Бог знает, что отец мог извлечь из этого фильма о рыбаках, ловивших треску в Северной Атлантике. Может, он и увидеть-то ничего не успел, умер сразу. А если посмотрел хоть немножко, то получил, наверно, горькое удовлетворение от того, что происходившее на экране не имело решительно никакого отношения ни к чему и ни к кому из его жизни. Ему нравились любые свидетельства того, что планета, которую он знал и любил в юности, исчезла безвозвратно.
Так он чтил память родных и друзей, погибших во время резни.
Он, можно сказать, стал сам себе турком здесь, в Америке, в грязь себя втоптал и плевал себе в лицо. Мог ведь выучить английский и сделаться уважаемым учителем в Сан-Игнасио, или снова за стихи бы принялся, или, допустим, переводил бы своих любимых армянских поэтов на английский. Но такое — не унизительно, а ему надо было унизить себя. Надо ему было — с его-то образованием — стать тем же, чем его отец и дед были, сапожником то есть.
Он был очень искусен в этом ремесле, которому выучился мальчишкой и которому мальчишкой выучил и меня. Но как же он сетовал на судьбу! Хорошо хоть, что причитал по-армянски, и, кроме нас с матерью, никто его не понимал. Мы были единственными армянами миль на сто вокруг в Сан-Игнасио.

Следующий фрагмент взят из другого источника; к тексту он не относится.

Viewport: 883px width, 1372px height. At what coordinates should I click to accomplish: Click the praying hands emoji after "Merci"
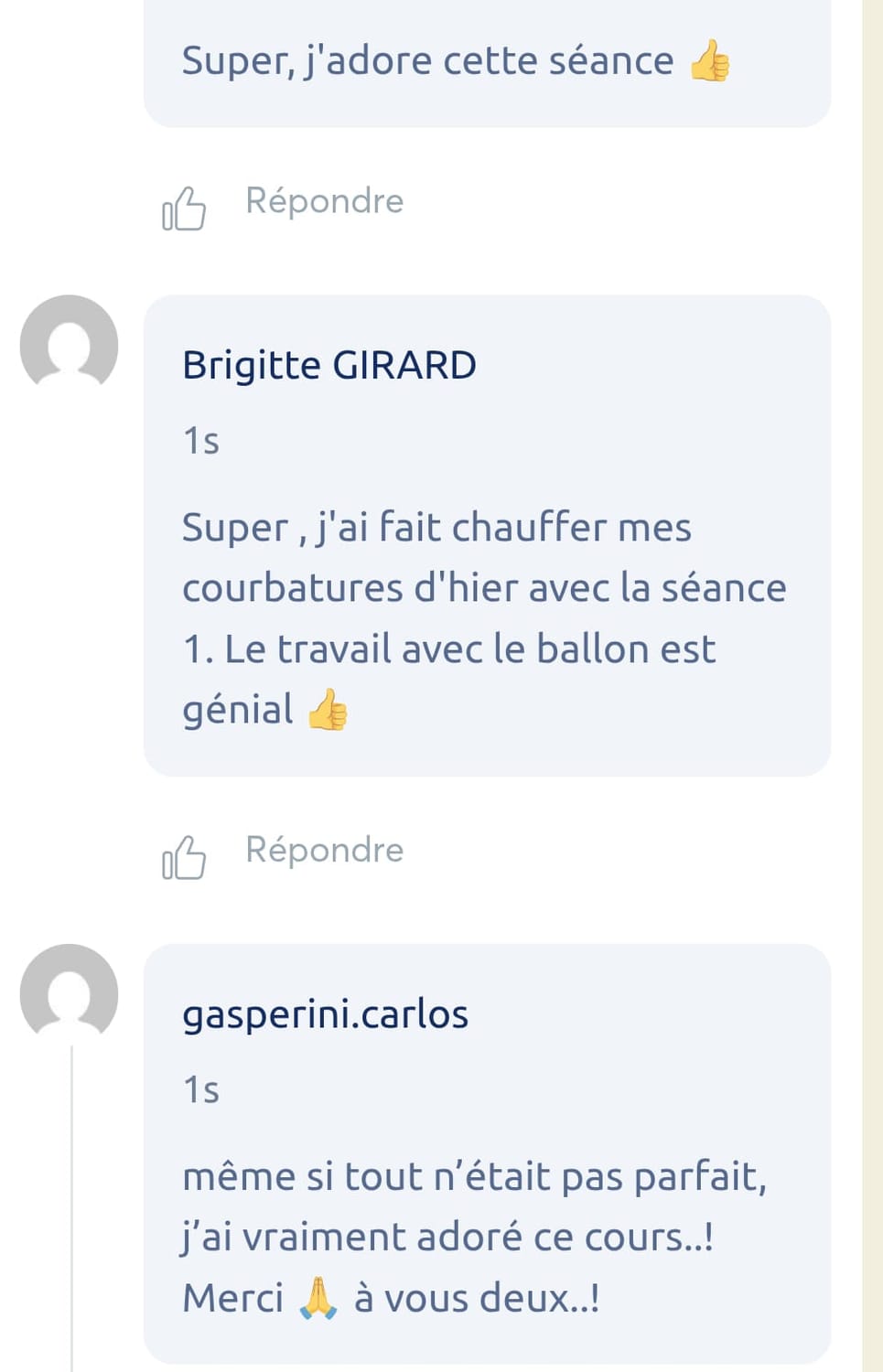[318, 1299]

— Я обращаюсь к Уильяму Шекспиру, величайшему вашему поэту, — приговаривал он, работая, — вы-то когда-нибудь слышали о нем? — Сам он знал Шекспира в переводе на армянский вдоль и поперек и часто читал его наизусть. «Быть или не быть…», например, у него звучало: «Линел кам шлинел…»
— Вырвите мне язык, если услышите, что я говорю по-армянски, — мог и такое сказануть. В семнадцатом веке турки наказание такое придумали каждому, кто говорил не по-турецки, — язык вырывали.